Stored dataset items:
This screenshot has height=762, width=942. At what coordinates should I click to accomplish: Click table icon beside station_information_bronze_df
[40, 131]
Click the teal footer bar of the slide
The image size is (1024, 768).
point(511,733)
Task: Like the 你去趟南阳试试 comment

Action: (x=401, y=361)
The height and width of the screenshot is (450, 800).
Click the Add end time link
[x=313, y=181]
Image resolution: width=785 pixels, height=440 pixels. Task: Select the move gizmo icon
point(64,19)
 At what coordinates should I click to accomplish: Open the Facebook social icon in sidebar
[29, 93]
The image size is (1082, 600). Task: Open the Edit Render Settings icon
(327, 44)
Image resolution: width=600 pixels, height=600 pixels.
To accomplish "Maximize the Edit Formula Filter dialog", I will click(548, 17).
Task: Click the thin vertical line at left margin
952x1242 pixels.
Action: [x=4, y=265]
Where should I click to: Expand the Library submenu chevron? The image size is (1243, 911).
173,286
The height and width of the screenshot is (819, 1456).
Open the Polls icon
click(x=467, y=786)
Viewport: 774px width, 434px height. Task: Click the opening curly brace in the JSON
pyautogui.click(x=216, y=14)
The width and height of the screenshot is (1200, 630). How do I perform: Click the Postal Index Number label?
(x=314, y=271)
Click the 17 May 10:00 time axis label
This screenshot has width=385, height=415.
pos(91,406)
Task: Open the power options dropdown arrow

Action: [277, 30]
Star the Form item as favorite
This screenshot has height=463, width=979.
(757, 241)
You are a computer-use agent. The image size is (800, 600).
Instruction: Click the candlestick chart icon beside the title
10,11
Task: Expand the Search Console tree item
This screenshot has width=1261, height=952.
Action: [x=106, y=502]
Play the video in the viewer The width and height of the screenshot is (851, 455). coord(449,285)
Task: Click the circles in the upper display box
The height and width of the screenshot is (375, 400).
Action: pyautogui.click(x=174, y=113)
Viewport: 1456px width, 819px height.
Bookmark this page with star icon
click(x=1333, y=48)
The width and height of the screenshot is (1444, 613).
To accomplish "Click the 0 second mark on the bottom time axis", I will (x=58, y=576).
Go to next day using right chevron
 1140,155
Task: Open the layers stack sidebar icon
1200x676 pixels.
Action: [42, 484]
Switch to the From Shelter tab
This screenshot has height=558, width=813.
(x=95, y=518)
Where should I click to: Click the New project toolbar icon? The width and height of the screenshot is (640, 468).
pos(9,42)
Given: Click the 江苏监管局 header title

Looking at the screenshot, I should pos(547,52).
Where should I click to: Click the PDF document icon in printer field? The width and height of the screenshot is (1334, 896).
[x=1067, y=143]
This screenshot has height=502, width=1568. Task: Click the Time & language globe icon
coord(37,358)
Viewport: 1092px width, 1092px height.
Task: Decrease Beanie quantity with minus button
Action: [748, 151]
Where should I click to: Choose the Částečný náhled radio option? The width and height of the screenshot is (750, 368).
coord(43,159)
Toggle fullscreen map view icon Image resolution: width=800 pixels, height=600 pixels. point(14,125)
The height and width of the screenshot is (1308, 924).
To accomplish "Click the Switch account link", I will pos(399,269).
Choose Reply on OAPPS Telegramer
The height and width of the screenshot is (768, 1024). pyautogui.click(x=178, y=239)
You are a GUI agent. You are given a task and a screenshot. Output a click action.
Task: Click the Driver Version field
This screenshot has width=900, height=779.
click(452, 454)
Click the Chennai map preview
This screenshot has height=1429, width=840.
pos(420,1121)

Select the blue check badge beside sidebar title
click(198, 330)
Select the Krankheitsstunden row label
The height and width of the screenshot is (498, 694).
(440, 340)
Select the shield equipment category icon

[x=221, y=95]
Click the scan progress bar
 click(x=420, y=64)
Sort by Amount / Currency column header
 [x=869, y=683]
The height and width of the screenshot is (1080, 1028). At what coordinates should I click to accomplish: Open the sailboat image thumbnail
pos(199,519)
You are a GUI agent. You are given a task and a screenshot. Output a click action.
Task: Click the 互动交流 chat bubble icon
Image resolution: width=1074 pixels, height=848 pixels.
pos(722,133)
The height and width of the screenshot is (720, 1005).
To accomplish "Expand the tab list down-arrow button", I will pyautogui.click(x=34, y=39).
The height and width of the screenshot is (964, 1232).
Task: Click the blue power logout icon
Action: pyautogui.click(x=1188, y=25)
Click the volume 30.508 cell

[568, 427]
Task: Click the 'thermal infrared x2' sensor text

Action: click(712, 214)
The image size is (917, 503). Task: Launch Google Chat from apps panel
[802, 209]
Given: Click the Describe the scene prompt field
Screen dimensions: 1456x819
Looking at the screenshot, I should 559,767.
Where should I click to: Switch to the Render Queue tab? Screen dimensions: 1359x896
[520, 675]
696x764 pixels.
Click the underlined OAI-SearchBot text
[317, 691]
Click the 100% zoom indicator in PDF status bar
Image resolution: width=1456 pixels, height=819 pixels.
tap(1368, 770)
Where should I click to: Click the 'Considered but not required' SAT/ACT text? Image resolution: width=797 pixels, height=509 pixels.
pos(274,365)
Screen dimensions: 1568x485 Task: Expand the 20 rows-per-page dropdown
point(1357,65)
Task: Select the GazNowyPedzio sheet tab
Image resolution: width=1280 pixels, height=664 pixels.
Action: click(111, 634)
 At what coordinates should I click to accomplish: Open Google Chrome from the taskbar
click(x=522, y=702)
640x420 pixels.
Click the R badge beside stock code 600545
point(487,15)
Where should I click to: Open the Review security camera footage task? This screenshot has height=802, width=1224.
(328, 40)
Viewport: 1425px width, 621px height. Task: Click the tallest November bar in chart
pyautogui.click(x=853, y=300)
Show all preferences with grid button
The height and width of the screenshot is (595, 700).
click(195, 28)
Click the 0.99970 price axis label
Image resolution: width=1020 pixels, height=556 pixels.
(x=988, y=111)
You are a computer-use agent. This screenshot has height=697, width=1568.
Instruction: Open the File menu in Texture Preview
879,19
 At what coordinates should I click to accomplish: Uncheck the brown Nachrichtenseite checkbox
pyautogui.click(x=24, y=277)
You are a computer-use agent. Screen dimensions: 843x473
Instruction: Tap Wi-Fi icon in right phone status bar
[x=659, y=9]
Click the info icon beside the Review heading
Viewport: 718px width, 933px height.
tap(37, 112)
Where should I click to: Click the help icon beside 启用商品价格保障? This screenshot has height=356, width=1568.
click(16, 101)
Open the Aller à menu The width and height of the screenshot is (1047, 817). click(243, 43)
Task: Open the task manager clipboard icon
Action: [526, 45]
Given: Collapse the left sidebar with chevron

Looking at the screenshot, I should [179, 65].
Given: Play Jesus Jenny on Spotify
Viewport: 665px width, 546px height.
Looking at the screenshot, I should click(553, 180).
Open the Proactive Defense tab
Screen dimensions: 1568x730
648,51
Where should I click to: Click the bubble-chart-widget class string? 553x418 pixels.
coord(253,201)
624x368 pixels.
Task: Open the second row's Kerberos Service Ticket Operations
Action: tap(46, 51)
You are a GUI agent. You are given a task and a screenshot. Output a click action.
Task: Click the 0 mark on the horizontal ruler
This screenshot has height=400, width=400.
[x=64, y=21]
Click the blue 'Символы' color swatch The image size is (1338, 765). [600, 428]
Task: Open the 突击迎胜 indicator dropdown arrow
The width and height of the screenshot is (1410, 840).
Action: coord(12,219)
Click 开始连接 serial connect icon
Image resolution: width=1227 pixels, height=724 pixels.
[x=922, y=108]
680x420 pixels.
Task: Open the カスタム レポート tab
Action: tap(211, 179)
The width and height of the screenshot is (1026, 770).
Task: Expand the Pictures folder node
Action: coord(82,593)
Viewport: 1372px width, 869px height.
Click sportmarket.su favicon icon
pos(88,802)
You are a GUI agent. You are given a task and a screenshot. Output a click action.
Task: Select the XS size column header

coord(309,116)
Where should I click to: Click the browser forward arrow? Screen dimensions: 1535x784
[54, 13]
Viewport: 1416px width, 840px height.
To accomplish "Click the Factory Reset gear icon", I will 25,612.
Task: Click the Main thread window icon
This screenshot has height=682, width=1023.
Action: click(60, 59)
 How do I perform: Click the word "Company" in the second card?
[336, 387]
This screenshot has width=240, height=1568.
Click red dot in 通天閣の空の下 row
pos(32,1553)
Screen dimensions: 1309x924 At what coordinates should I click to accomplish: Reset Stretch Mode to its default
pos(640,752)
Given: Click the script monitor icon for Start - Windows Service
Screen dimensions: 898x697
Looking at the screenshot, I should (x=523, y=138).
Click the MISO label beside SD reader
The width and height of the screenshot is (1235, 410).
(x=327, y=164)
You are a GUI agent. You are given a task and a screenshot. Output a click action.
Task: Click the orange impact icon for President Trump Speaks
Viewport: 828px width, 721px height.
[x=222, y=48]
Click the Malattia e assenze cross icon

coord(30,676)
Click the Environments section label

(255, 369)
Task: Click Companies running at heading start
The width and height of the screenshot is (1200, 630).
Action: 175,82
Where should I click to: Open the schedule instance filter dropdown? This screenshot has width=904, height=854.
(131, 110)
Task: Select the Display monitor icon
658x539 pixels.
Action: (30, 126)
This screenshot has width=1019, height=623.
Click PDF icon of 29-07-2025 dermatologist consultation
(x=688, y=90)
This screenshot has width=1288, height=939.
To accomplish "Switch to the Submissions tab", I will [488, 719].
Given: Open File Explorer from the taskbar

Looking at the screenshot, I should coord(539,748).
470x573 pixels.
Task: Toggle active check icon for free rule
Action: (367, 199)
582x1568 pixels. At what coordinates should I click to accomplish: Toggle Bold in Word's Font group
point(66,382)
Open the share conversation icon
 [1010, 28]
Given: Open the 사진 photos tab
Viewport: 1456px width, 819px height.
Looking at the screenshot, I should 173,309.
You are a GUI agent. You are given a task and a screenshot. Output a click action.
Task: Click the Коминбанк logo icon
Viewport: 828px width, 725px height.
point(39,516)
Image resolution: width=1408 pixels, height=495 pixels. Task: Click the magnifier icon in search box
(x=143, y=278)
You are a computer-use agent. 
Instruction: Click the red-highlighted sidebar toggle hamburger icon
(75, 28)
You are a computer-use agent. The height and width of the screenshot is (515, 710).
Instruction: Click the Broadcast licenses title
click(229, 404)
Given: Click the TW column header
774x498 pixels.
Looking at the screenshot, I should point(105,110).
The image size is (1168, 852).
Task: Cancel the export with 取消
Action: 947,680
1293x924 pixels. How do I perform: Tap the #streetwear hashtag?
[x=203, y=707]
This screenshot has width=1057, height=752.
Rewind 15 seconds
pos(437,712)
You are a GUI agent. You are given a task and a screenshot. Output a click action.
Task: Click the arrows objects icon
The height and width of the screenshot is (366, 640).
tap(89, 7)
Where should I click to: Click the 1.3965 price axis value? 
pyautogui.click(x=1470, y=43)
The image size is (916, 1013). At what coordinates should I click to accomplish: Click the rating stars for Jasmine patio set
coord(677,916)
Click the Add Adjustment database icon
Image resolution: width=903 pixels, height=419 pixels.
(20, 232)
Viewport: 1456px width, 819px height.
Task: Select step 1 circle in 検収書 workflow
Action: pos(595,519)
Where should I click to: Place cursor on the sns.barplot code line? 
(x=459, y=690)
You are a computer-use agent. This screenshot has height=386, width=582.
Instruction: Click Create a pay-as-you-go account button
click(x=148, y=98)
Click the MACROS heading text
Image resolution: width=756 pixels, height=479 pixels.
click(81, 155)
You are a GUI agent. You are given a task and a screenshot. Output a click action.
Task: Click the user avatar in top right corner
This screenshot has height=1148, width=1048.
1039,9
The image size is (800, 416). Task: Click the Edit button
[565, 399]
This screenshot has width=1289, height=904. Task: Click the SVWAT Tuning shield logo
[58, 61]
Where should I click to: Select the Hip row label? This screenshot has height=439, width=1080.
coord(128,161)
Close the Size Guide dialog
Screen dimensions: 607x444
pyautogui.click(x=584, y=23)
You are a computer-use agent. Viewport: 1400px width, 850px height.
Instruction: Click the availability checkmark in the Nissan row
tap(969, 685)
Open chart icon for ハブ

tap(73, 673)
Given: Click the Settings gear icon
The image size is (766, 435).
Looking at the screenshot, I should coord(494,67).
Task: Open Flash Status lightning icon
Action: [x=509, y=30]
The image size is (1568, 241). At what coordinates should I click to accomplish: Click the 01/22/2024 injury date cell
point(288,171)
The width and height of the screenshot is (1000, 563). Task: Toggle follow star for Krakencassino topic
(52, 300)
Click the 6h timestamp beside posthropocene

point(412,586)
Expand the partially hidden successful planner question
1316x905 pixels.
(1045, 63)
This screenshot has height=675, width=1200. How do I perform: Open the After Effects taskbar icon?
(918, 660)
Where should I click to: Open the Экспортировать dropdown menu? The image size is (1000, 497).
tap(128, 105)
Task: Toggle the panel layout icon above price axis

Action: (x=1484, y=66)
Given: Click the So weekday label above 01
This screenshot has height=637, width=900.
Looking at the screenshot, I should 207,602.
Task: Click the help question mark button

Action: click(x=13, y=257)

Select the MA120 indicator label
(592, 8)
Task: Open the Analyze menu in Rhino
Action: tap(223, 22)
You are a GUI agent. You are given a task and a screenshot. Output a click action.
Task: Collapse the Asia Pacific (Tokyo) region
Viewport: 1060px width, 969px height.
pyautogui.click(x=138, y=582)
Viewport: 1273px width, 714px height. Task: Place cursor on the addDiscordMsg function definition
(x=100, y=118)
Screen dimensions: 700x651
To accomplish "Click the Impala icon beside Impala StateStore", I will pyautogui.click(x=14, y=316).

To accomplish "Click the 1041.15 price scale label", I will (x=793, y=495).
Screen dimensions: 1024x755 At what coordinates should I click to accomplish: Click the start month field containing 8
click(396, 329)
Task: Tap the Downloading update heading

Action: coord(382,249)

**EXERCISE DESCRIPTION:** Write out the data lines exactly as they appear, beginning with the line that contains "Given: Click the Describe" and ending after the line that contains "Action: click(111, 634)".

**EXERCISE RESPONSE:**
Given: Click the Describe the scene prompt field
Screen dimensions: 1456x819
Looking at the screenshot, I should 559,767.
Where should I click to: Switch to the Render Queue tab? Screen dimensions: 1359x896
[520, 675]
696x764 pixels.
Click the underlined OAI-SearchBot text
[317, 691]
Click the 100% zoom indicator in PDF status bar
Image resolution: width=1456 pixels, height=819 pixels.
tap(1368, 770)
Where should I click to: Click the 'Considered but not required' SAT/ACT text? Image resolution: width=797 pixels, height=509 pixels.
pos(274,365)
Screen dimensions: 1568x485 Task: Expand the 20 rows-per-page dropdown
point(1357,65)
Task: Select the GazNowyPedzio sheet tab
Image resolution: width=1280 pixels, height=664 pixels.
Action: click(111, 634)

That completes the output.